This repository stores the core algorithms used to produce ALPOD. It's been archived at zenodo: 10.5281/zenodo.14533381. The repository also includes files for watershed-based analyses of ALPOD spatial patterns. Each algorithm's role in the overall dataset production is as follows:
(1.1) S2bgrnExport.ipynb: Google Earth Engine (GEE) script to rapidly filter and visualize Sentinel-2 images. Used to identify and download 1-2 ice and cloud-free images per Sentinel-2 tile near the seasonal maximum lake extent.
(1.2) U-Net lake predictions (See Mullen et al., 2023 for details). 60 m buffer, vectorize, and merge results.
(1.3) Manually edit U-Net predictions in QGIS, correcting for both errors of omission and comission.
(1.4) Upload the edited maximum lake extent shapefile to GEE.
(2.1) Split the study site into non-overlapping tile scheme, and upload tiles to GEE.
(2.2) LakeOccurrenceBatches.ipynb: GEE script to iterate through tiles and produce a lake occurrence image.
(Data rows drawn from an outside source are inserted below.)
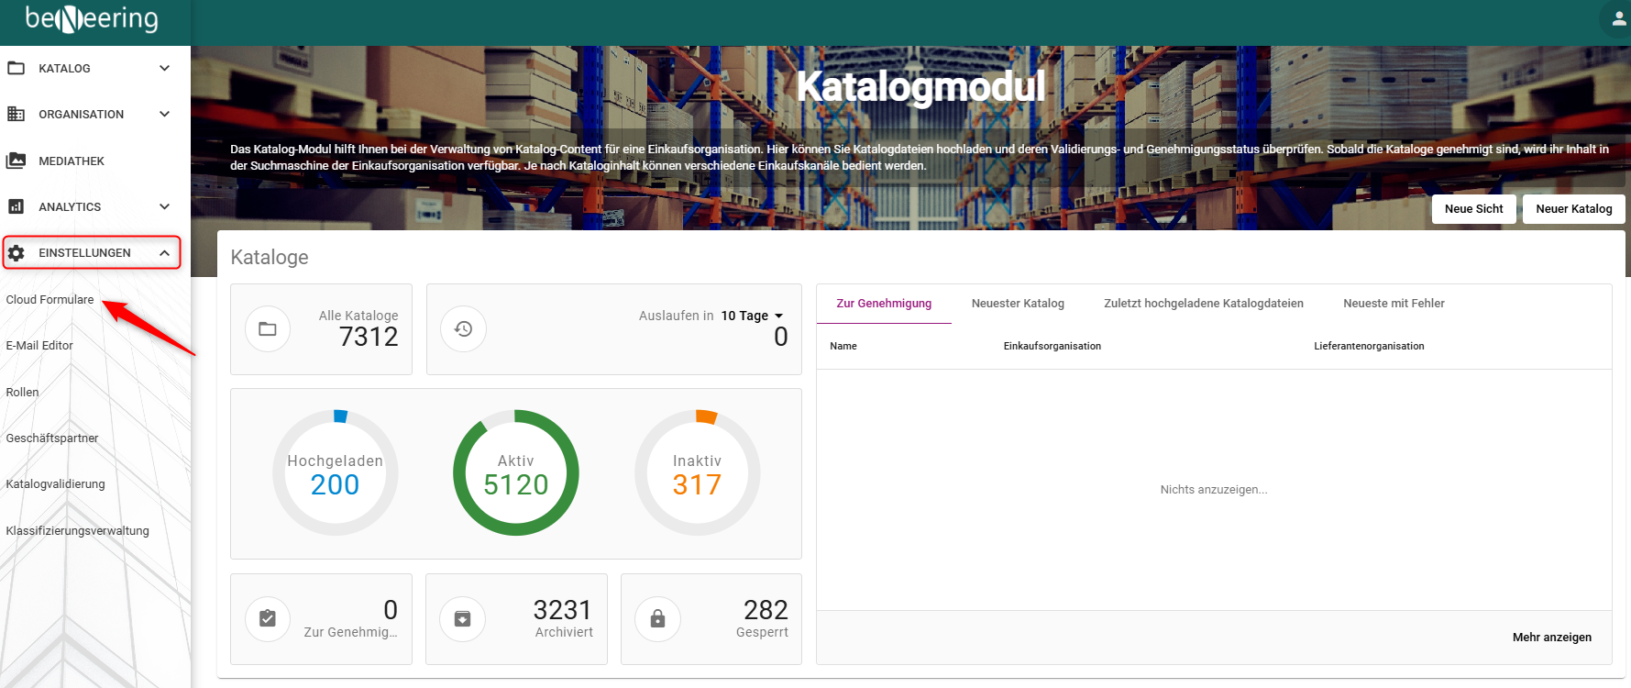
Task: Expand the Organisation sidebar chevron
Action: click(164, 114)
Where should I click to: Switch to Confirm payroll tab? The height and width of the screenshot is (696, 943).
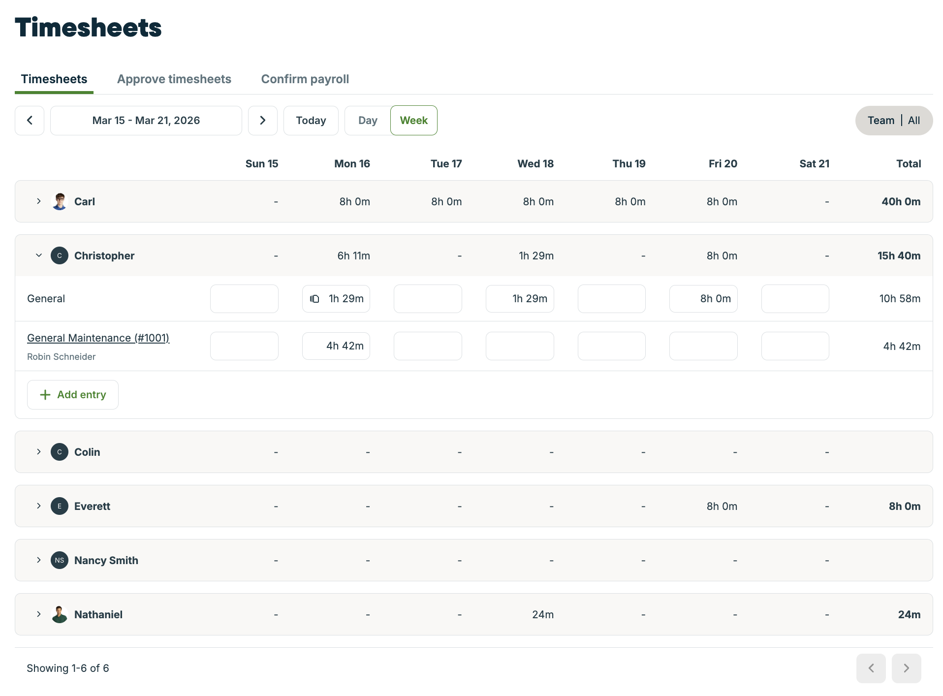(305, 79)
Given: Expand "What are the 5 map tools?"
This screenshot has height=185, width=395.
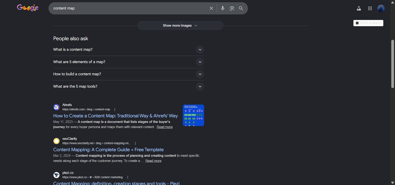Looking at the screenshot, I should click(129, 86).
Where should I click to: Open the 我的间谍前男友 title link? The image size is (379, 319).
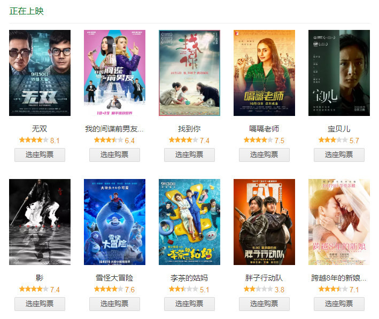[114, 129]
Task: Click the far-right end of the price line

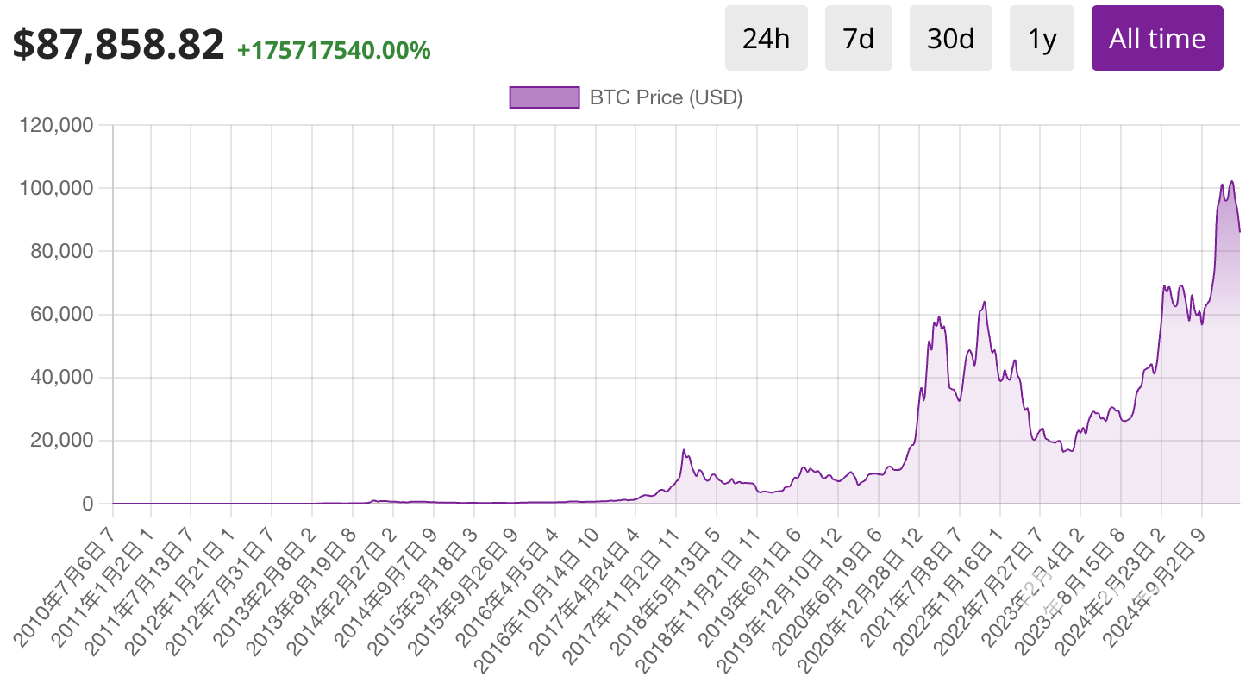Action: pos(1240,230)
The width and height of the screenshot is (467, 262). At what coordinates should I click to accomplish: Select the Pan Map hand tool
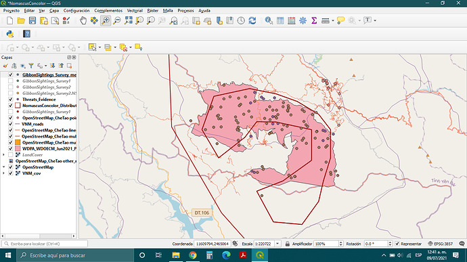click(x=83, y=20)
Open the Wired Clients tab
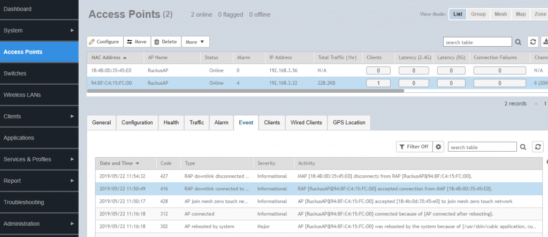The width and height of the screenshot is (548, 237). (x=306, y=123)
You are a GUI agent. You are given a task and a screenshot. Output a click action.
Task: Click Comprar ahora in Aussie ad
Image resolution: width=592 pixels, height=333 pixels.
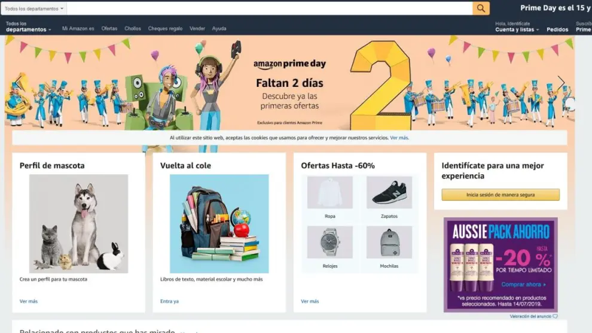[523, 284]
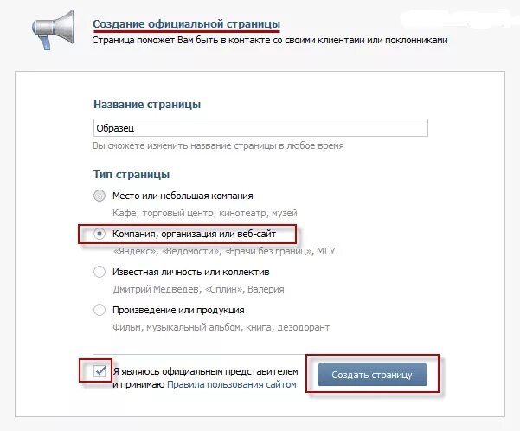Click the hint 'Кафе, торговый центр, кинотеатр, музей'

pyautogui.click(x=205, y=213)

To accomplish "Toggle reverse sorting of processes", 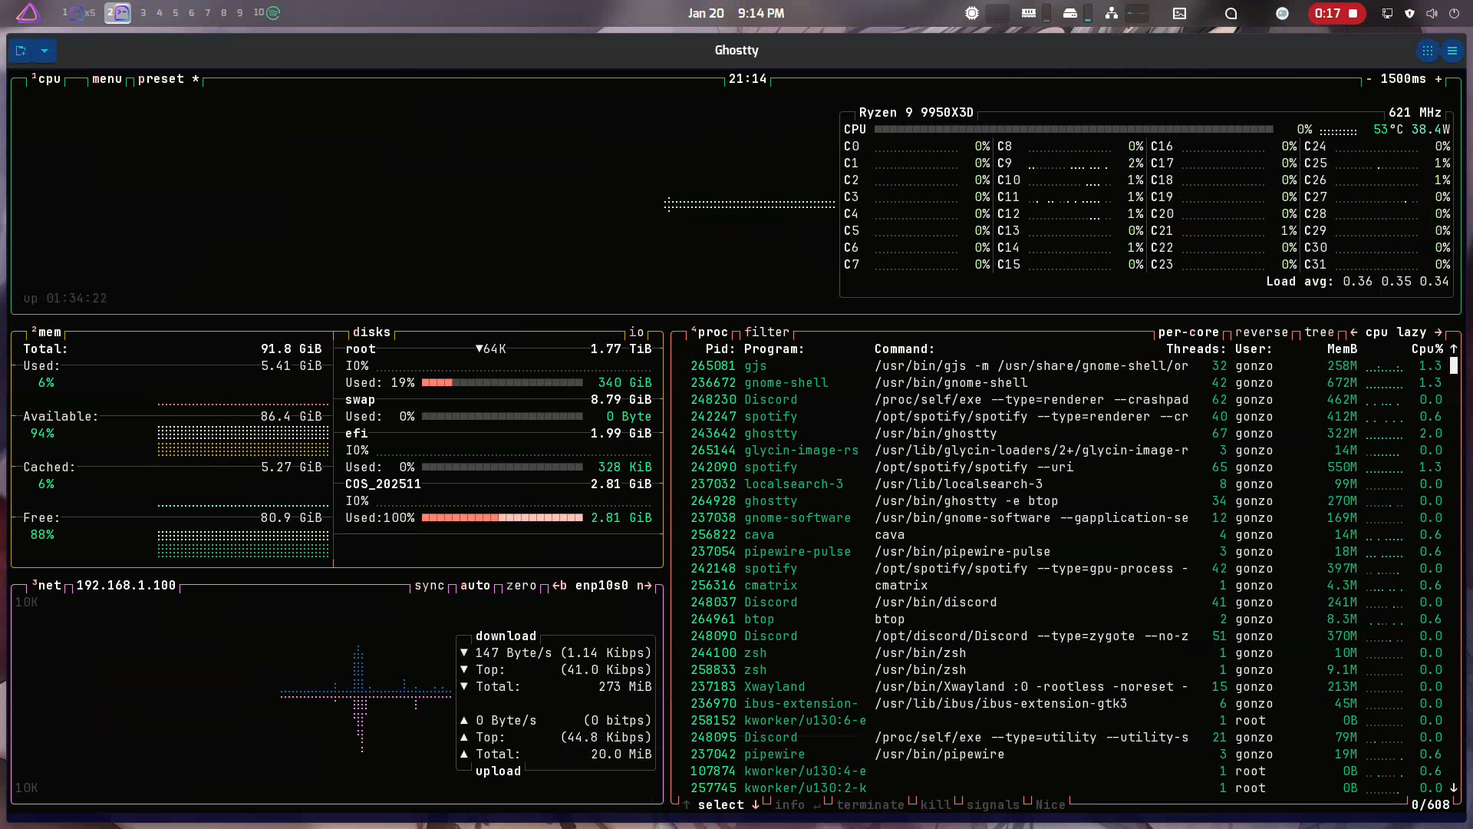I will pos(1261,332).
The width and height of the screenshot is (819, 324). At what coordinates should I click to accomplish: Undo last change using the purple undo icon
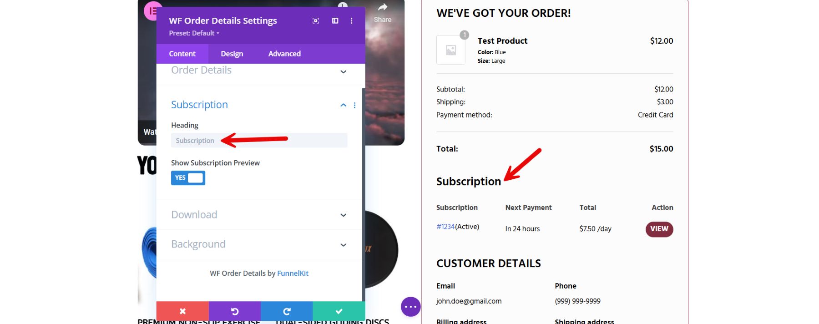[x=234, y=311]
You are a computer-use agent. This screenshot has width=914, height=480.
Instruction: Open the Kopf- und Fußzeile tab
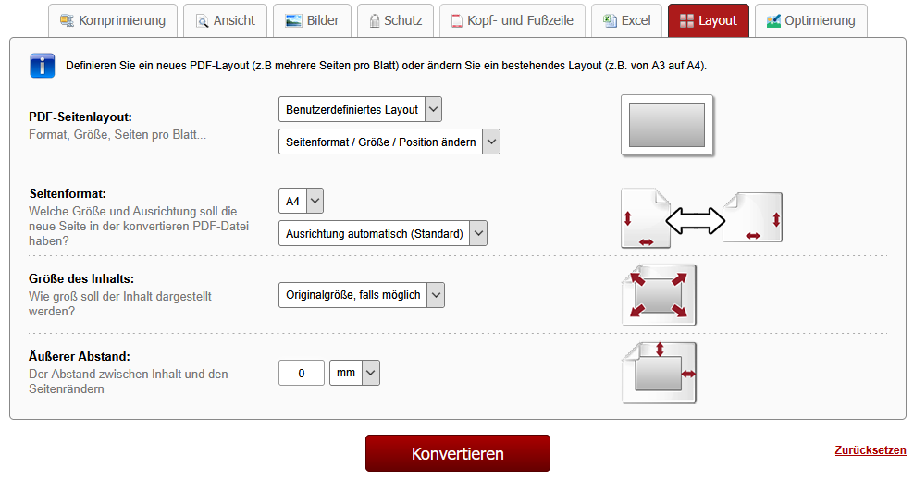pyautogui.click(x=513, y=20)
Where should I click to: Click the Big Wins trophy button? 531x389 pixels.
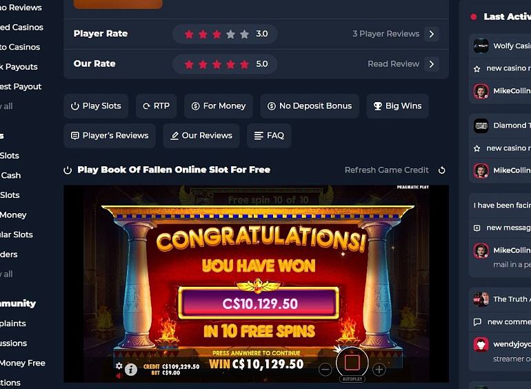point(398,106)
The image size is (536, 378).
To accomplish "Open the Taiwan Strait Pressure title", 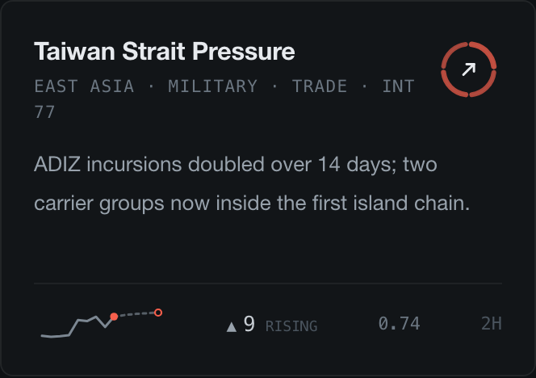I will pos(164,52).
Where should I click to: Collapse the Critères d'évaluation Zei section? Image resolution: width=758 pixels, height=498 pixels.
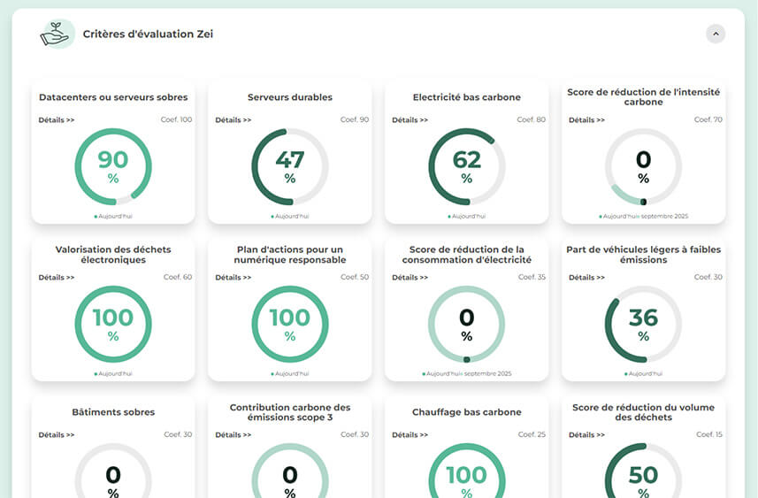[716, 34]
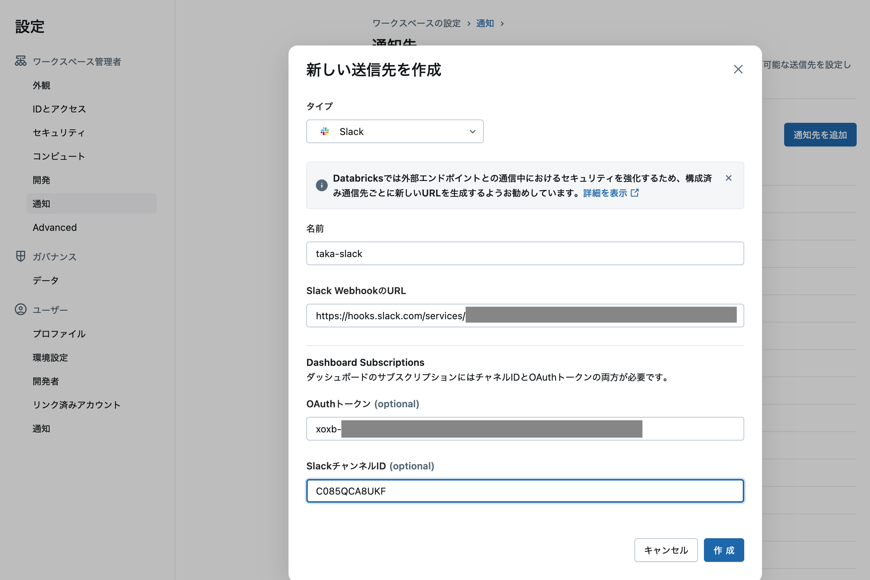Click the ワークスペース管理者 sitemap icon
The height and width of the screenshot is (580, 870).
coord(20,61)
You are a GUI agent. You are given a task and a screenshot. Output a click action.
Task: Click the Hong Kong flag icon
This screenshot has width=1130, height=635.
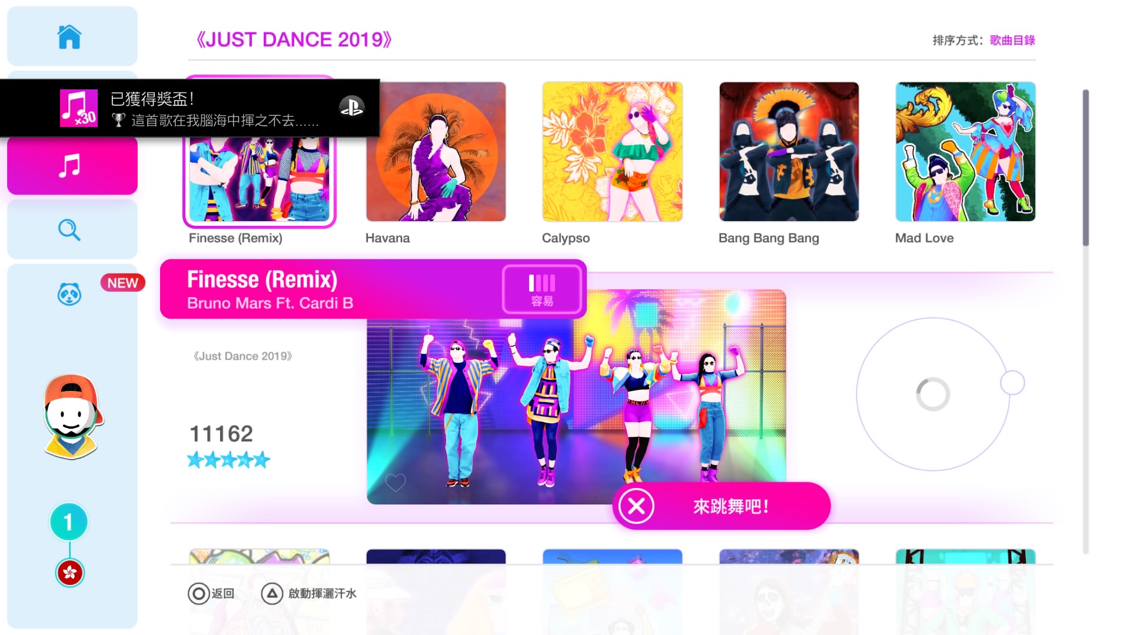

Works by producing a daily cloud-masked Sentinel-2 mosaic, clipping to the maximum lake extent mask, filtering the collection to remove images below defined coverage threshold, classifies water in each image using an adaptive NDWI thresholding algorithm, and exports a composite of the water classifications.
(2.3) OccurrenceProcessing.py: Post-processing algorithm using a watershed segmentation method to clean up the GEE lake occurrence raster. Allows custom water occurrence thresholds to define lakes.
(3.1) zeros.py: converts data formats of the lake occurrence rasters to enable merging.
(3.2) merge.py: combine lake occurrence rasters by utm zone and export. binarize the occurrence raster and export.
(3.3) Manually vectorize the results in QGIS using raster conversion toolbox.
(3.4) Merge utm zone shapefiles in QGIS. Manually dissolve lakes spanning utm zones.
Steps 1-3 are in support of constructing ALPOD. Step 4 is in support of the analysis for the manuscript: 'Glacial History Constrains Permafrost Controls over Lake and Pond Distribution'
(4.1) hu12.py: aggregates lake statistics to NHD watersheds, and spatially joins watersheds with ancillary datasets to classify watersheds by permafrost extent, glacial history, and geologic substrate by intersect.
(4.2) cuzickTests.R performs Cuzick tests for trends in lake statistics across ordered groups (i.e., ordered permafrost classes) for relevant subsets of watersheds based on geomorphic conditions.
(4.3) terrainClassLakeStatistics.py takes a union of all the ancillary datasets and calculates basic lake statistics such as lake density, mean lake size, density, fraction for distinct permafrost classes and geomorphic settings.
watersheds.csv includes ALPOD statistics aggregated to NHD HUC12 watersheds across Alaska. Its variables are explained in watersheds_tableSchema.pdf. These files are utilized in the manuscript Glacial History Modifies Permafrost Controls on the Distribution of Lakes and Ponds.